━━━ Passage to read

Open thrust26 opened this issue 2 years ago • 9 comments

Currently all help is provided from the web. It should be possible to configure Stella so that it uses the local help instead.

thrust26 avatar Dec 25 '22 08:12 thrust26

Maybe instead of using a web address, it can use the local path instead. The problem here is that it's different for every OS, so that's a complication.

sa666666 avatar Dec 25 '22 13:12 sa666666

Yes, but I suppose we know the defaults. And we can add a browser window which allows the user to correct the defaults.

thrust26 avatar Dec 25 '22 17:12 thrust26

We don't know it from within Stella. For Windows at least, the install path is set by the installer (InnoSetup), which is separate from Stella. Similarly in Linux, it's determined by the configure script. About the only one we know for certain programatically is macOS, since the files are part of the app bundle.

sa666666 avatar Dec 25 '22 17:12 sa666666

Would relative paths work?

thrust26 avatar Dec 25 '22 18:12 thrust26

Only if the user doesn't change where Stella is installed, since that happens at install-time, long after Stella has been compiled.

I ran into similar issues with HarmonyCart software, and where to install the arm directory and then have the app auto-magically find it. In that case, though, I was using Qt, and it helped with this somewhat. The logic to do this correctly and cross-platform isn't easy.

━━━━━━
━━━ Dataset extract

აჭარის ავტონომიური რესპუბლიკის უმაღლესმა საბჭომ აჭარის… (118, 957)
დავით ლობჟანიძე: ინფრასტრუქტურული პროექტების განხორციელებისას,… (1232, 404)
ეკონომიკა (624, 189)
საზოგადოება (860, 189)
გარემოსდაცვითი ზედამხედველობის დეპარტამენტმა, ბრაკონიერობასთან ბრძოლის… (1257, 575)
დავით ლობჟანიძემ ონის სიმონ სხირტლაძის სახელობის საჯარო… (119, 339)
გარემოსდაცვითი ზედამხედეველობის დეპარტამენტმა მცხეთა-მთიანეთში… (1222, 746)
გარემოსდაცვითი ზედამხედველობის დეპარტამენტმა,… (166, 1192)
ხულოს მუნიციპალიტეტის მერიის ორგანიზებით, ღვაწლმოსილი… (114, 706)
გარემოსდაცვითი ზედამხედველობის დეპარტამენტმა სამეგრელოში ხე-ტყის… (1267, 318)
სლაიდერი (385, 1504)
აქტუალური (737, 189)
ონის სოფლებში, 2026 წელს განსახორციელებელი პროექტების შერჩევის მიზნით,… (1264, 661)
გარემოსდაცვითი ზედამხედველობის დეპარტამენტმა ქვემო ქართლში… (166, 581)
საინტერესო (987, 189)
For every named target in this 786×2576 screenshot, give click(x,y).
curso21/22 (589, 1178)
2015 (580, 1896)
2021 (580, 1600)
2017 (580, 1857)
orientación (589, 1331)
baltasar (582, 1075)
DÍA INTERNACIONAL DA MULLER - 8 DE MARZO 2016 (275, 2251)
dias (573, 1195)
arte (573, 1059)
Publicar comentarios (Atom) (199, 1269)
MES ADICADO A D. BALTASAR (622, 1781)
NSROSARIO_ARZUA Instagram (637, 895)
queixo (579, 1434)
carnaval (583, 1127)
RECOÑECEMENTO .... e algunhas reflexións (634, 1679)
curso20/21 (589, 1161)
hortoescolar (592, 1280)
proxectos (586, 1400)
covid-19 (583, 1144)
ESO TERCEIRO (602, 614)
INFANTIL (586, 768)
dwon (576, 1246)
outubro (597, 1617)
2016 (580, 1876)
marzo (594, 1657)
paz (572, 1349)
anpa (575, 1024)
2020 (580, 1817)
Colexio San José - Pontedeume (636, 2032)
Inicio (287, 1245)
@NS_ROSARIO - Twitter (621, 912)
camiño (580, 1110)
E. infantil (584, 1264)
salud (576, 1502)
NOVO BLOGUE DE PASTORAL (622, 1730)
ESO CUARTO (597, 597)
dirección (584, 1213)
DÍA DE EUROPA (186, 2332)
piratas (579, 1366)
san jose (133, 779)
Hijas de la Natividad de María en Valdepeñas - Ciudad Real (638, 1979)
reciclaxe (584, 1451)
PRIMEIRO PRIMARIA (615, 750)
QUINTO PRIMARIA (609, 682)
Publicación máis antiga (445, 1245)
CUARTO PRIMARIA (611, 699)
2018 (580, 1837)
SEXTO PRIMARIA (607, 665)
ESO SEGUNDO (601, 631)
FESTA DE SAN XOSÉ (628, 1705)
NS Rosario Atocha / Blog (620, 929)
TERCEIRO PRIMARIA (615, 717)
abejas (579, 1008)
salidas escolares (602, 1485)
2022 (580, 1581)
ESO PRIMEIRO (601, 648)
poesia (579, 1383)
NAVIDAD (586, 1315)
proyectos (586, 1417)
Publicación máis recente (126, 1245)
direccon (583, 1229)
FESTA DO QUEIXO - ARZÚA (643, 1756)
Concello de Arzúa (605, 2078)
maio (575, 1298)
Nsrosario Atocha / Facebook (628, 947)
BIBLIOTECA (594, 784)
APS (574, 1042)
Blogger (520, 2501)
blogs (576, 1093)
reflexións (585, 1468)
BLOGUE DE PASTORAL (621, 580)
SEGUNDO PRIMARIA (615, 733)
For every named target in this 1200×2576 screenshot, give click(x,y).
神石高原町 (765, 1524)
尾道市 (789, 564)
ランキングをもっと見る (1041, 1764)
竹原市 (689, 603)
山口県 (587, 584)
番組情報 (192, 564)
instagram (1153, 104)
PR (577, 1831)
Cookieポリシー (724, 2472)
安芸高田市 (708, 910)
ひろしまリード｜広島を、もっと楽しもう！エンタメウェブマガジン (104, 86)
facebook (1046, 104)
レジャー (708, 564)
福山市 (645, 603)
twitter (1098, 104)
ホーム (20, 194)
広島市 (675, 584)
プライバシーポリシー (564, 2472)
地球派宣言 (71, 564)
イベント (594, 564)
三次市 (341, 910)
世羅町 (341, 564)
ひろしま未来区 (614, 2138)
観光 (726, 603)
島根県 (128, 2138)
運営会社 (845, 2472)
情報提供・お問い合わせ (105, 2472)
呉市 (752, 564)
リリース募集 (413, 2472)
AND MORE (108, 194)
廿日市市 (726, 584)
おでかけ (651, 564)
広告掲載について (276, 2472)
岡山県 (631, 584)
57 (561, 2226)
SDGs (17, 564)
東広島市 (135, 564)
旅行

━━━━━━

**What the task asks:** In the discussion about local help, rewrite the paragraph that begins "We don't know it from within Stella" as a short bulleted list that keeps its main facts. The listing has nothing to do with the work here.

**Answer space:**
- Stella itself cannot tell where the help files are installed.
- Windows: the install path is set by the installer (InnoSetup), which is separate from Stella.
- Linux: the path is determined by the configure script.
- macOS: the only case known for certain programmatically, because the files are part of the app bundle.